To this point, the Wikipedia category structure has been much cleaned up, with administrative categories and functional categories[1] removed or segregated. Depending on the specifics of the various prior steps, this can result in a decrease in candidate categories of around 75%. We are now within the working pool of categories worth mapping to third-party vocabularies and ontologies.

The next set of steps is to find patterns within this Wikipedia category structure for cleaner (an unambiguous) assignments to these external systems.

Create SuperType Lists

Throughout Wikipedia, there are various lists and patterned category descriptions that correspond to specific things, such as various job occupations, product types, organizations or music albums.

A database of these patterns has been created that now exceeds 5000 items. Many of these items come from the various lists; others have been manually identified by extracting out the various categories with suffixes. (Based on the clean categories produced to this point, there are nearly 8000 of these suffixed categories, about 5000 of which have been assigned.) For example, here is a sampling of some of the patterns within the "animal" SuperType"

We have further aggregated these patterned categories and assigned them to their corresponding SuperType. The resulting master of lists is named Summary_Lists_Assignments_YYYYMMDD.xls and kept as a spreadsheet, which can then have individual lists extracted for various scripts and other purposes.

As of December 13, 2010, here is the count of patterned items within these SuperType lists:

activities 318
animals 232
chemistry 60
diseases 58
drugs 29
earthscape 62
events 148
extraterrestrial 24
facilities 170
financial 59
food 76
info-audio 40
info-structured 101
info-visual 96
info-written 160
nationalities 236
nature_phenomena 36
nature_substance 26
notations 60
numerics 9
organizations 169
people 913
geopolitical 66
plants 25
products 354
prokaryotes 6
protists_fungus 4
society 173
time 22
abstract 0
attributes 20
markets 8
topics_categories 1,390
Subtotal 5,150
unallocated 2,868

Test List Assignments

By assigning an individual in each of these list categories, it is then possible to test whether it is properly assigned by tracing its parents through the UMBEL structure. If an assignment results in an improperly assigned category to a SuperType via disjointedness testing, that category is removed.
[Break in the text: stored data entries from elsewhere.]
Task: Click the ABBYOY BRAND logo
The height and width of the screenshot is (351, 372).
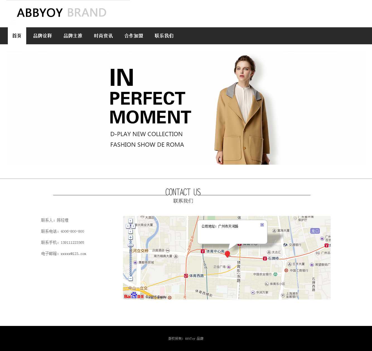Action: [62, 13]
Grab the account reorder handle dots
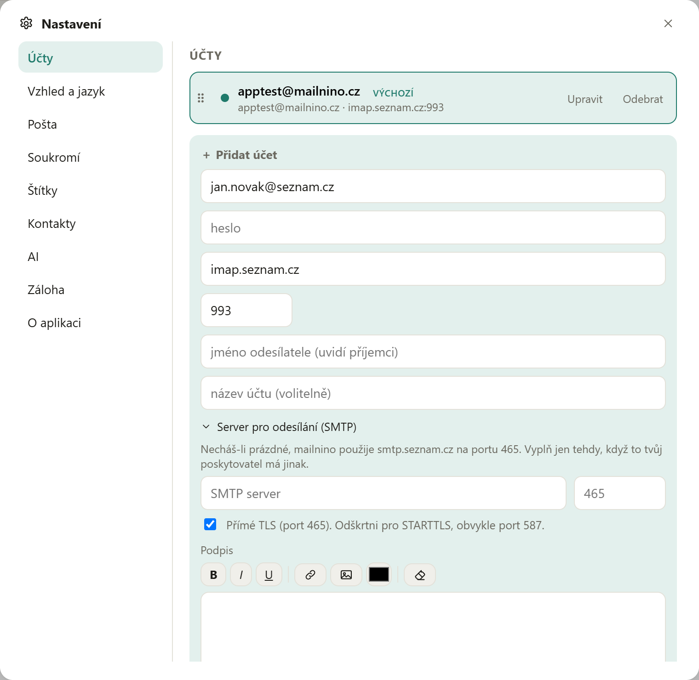 [201, 98]
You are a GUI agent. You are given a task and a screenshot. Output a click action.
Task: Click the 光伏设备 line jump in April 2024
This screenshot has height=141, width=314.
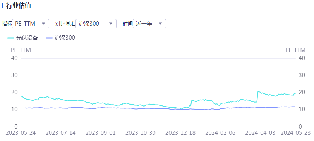pos(257,97)
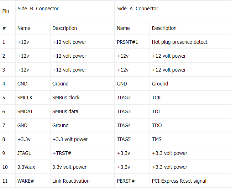Click the "Side B Connector" header cell

point(38,9)
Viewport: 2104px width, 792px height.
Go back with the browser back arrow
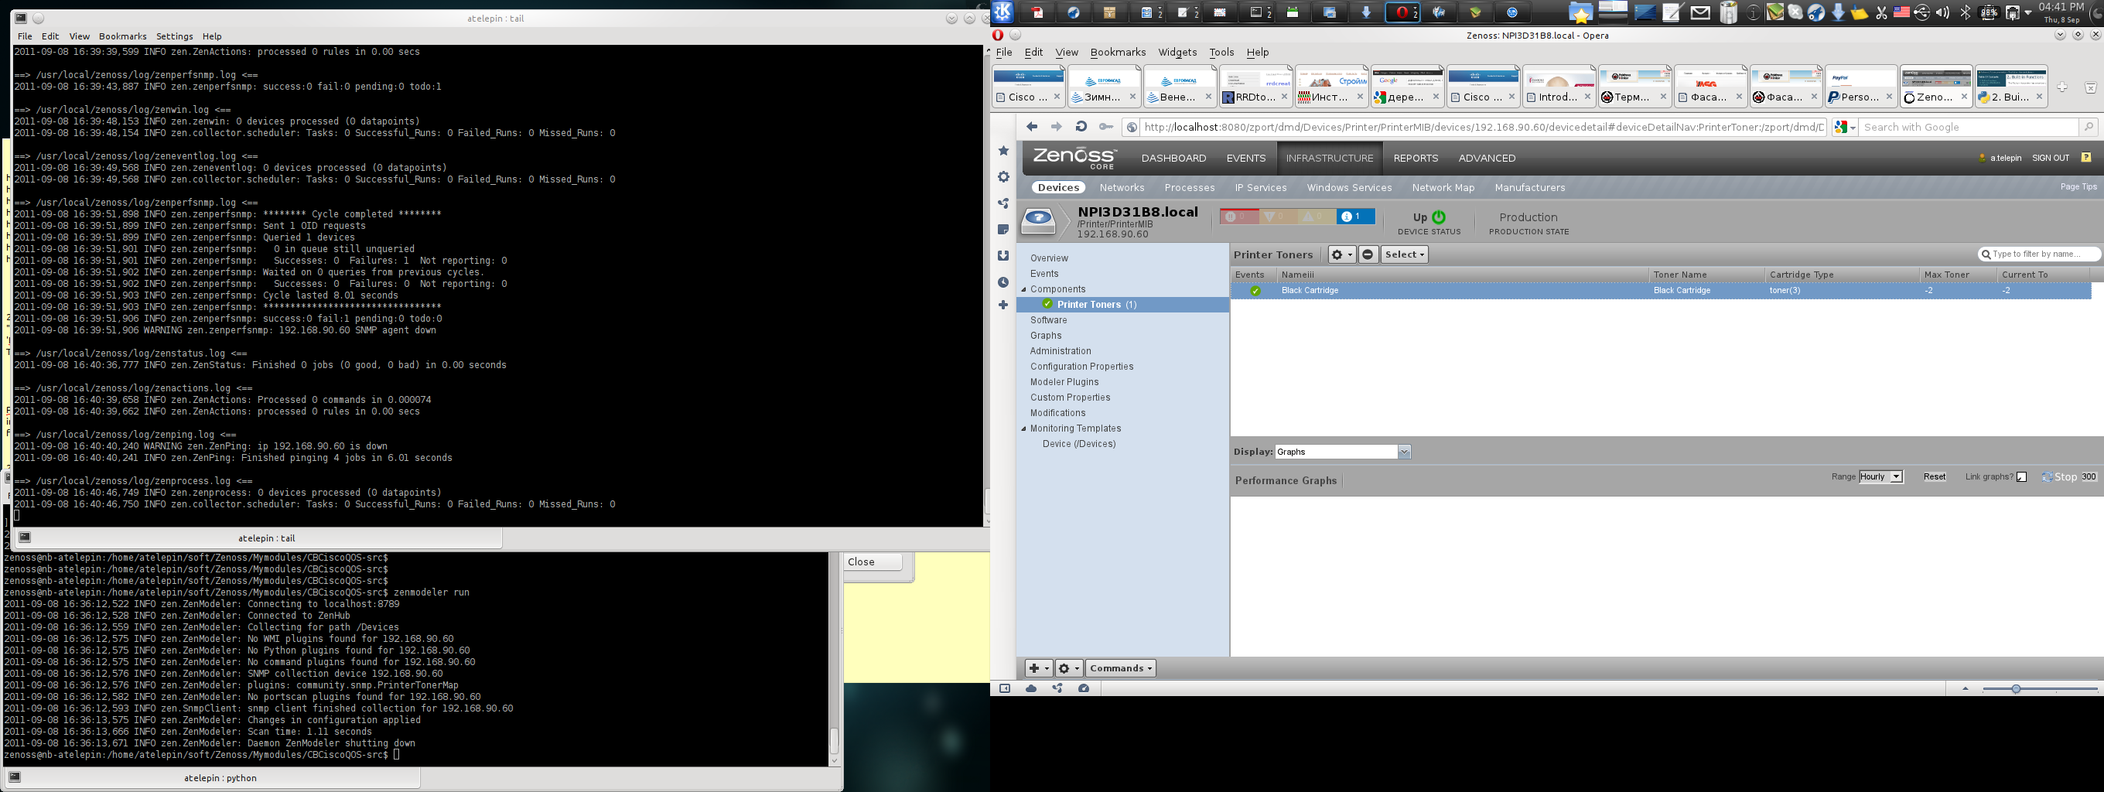1032,127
The testing of these assignments has been automated via scripts.

In addition, the scripts allow a separate file of assigned categories to be written out that can be inspected and tested for other possible QA/QC or error checks.


  1. Functional categories combine two or more facets in order to split or provide more structured characterization of a category. For example, Category:English cricketers of 1890 to 1918, has as its core concept the idea of a cricketer, a sports person. But, this is also further characterized by nationality and time period. Functional categories tend to have a A x B x C construct, with prepositions denoting the facets. From a proper characterization standpoint, the items in this category should be classified as a Person --> Sports Person --> Cricketer, with additional facets (metadata) of being English and having the period 1890 to 1981 assigned.